**Action item**
Within the records below is a range that opens at the line with "The height and width of the screenshot is (635, 967)." and closes at the line with "Image resolution: width=1710". Return that range word for word, both ends included, and only that range.

**Records supplied**
----------

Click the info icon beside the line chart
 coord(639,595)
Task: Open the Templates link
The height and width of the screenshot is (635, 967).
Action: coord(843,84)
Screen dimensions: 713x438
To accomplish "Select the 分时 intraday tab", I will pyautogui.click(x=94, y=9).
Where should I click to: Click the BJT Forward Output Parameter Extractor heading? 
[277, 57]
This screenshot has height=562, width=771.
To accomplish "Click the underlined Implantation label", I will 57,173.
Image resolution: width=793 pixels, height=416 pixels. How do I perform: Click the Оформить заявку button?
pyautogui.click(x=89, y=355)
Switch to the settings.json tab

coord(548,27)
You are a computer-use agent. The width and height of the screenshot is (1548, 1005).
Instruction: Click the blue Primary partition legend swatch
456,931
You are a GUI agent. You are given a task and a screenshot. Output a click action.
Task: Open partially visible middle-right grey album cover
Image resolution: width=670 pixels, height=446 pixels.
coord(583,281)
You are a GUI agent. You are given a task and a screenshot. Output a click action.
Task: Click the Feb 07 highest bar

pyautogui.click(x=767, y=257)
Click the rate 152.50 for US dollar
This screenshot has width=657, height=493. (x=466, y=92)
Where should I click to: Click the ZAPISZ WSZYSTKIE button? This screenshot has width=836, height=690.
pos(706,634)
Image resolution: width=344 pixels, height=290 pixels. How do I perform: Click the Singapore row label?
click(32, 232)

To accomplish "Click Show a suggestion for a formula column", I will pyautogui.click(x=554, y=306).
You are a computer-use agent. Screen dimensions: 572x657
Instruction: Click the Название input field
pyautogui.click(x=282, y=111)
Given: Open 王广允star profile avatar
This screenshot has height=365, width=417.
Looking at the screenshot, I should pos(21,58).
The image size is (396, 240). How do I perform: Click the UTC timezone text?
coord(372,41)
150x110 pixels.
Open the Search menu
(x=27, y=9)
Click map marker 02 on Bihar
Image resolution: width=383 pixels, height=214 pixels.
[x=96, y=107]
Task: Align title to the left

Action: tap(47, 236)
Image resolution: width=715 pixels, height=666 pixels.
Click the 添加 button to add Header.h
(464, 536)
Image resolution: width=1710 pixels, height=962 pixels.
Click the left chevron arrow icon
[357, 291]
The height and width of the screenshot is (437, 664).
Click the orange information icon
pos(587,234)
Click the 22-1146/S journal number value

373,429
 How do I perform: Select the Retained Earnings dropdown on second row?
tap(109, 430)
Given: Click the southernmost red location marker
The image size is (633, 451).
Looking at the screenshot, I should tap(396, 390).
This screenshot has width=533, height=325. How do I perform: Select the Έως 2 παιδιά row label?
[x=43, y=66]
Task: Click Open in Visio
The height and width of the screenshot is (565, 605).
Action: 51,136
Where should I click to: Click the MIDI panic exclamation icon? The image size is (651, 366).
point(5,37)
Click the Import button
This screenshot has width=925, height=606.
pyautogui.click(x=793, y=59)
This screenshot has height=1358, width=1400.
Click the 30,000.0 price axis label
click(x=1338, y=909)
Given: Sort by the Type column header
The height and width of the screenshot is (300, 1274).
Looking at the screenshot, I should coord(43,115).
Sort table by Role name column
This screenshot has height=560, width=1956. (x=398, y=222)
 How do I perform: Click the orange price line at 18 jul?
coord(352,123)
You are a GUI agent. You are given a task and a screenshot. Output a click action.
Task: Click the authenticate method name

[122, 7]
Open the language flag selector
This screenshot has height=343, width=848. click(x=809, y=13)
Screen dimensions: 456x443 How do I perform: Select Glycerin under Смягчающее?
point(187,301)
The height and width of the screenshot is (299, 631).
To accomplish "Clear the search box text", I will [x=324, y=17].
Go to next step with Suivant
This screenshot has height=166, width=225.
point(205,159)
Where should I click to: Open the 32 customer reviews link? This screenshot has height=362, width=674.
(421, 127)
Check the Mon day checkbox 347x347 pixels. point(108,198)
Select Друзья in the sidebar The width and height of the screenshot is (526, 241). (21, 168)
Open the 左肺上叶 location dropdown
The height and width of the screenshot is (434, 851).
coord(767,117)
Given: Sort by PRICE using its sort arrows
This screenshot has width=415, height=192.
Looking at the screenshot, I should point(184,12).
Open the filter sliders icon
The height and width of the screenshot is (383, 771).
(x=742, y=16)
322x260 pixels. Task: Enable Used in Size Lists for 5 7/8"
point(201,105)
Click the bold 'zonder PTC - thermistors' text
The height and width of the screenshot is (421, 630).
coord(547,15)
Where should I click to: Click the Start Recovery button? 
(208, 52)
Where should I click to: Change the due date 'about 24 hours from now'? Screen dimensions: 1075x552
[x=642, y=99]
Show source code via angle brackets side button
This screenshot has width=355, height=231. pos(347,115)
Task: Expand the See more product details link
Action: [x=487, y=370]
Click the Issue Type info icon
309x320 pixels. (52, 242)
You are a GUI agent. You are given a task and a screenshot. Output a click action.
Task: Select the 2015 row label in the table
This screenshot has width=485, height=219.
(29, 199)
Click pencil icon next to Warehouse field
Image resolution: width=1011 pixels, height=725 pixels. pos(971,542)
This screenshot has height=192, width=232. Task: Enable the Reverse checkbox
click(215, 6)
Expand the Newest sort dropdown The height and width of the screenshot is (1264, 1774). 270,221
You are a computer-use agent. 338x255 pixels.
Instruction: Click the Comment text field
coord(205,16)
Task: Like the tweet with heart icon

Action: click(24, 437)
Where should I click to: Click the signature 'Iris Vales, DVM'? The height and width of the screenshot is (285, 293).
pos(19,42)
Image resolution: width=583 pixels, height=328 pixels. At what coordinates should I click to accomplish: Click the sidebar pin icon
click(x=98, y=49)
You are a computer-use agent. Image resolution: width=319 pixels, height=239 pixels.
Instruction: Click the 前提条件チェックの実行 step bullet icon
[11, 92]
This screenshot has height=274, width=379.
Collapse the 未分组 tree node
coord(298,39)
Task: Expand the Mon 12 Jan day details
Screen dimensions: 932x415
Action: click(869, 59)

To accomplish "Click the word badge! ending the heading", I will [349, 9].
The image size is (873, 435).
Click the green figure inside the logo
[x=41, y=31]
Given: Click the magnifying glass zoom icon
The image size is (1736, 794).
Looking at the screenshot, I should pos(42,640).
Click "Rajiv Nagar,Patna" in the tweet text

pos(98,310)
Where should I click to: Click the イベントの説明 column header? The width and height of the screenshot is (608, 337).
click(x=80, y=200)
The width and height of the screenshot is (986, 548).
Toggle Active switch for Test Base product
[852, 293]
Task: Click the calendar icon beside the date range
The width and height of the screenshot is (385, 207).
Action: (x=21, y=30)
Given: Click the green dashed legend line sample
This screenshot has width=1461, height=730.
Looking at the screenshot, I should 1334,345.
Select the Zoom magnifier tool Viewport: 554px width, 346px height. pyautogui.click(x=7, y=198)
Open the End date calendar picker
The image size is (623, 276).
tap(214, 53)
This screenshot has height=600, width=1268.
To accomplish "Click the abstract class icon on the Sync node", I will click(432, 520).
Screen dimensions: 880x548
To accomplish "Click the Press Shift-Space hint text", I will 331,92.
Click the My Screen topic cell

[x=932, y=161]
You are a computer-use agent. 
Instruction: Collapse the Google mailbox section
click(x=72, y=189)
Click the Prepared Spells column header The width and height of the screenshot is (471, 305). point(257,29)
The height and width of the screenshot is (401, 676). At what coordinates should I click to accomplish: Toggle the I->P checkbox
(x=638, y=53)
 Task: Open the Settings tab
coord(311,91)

----------

**The completed task**
The height and width of the screenshot is (635, 967).
Action: coord(843,84)
Screen dimensions: 713x438
To accomplish "Select the 分时 intraday tab", I will pyautogui.click(x=94, y=9).
Where should I click to: Click the BJT Forward Output Parameter Extractor heading? 
[277, 57]
This screenshot has height=562, width=771.
To accomplish "Click the underlined Implantation label", I will 57,173.
Image resolution: width=793 pixels, height=416 pixels. How do I perform: Click the Оформить заявку button?
pyautogui.click(x=89, y=355)
Switch to the settings.json tab

coord(548,27)
You are a computer-use agent. The width and height of the screenshot is (1548, 1005).
Instruction: Click the blue Primary partition legend swatch
456,931
You are a GUI agent. You are given a task and a screenshot. Output a click action.
Task: Open partially visible middle-right grey album cover
Image resolution: width=670 pixels, height=446 pixels.
coord(583,281)
You are a GUI agent. You are given a task and a screenshot. Output a click action.
Task: Click the Feb 07 highest bar

pyautogui.click(x=767, y=257)
Click the rate 152.50 for US dollar
This screenshot has width=657, height=493. (x=466, y=92)
Where should I click to: Click the ZAPISZ WSZYSTKIE button? This screenshot has width=836, height=690.
pos(706,634)
Image resolution: width=344 pixels, height=290 pixels. How do I perform: Click the Singapore row label?
click(32, 232)

To accomplish "Click Show a suggestion for a formula column", I will pyautogui.click(x=554, y=306).
You are a computer-use agent. Screen dimensions: 572x657
Instruction: Click the Название input field
pyautogui.click(x=282, y=111)
Given: Open 王广允star profile avatar
This screenshot has height=365, width=417.
Looking at the screenshot, I should pos(21,58).
The image size is (396, 240). How do I perform: Click the UTC timezone text?
coord(372,41)
150x110 pixels.
Open the Search menu
(x=27, y=9)
Click map marker 02 on Bihar
Image resolution: width=383 pixels, height=214 pixels.
[x=96, y=107]
Task: Align title to the left

Action: tap(47, 236)
Image resolution: width=715 pixels, height=666 pixels.
Click the 添加 button to add Header.h
(464, 536)
Image resolution: width=1710 pixels, height=962 pixels.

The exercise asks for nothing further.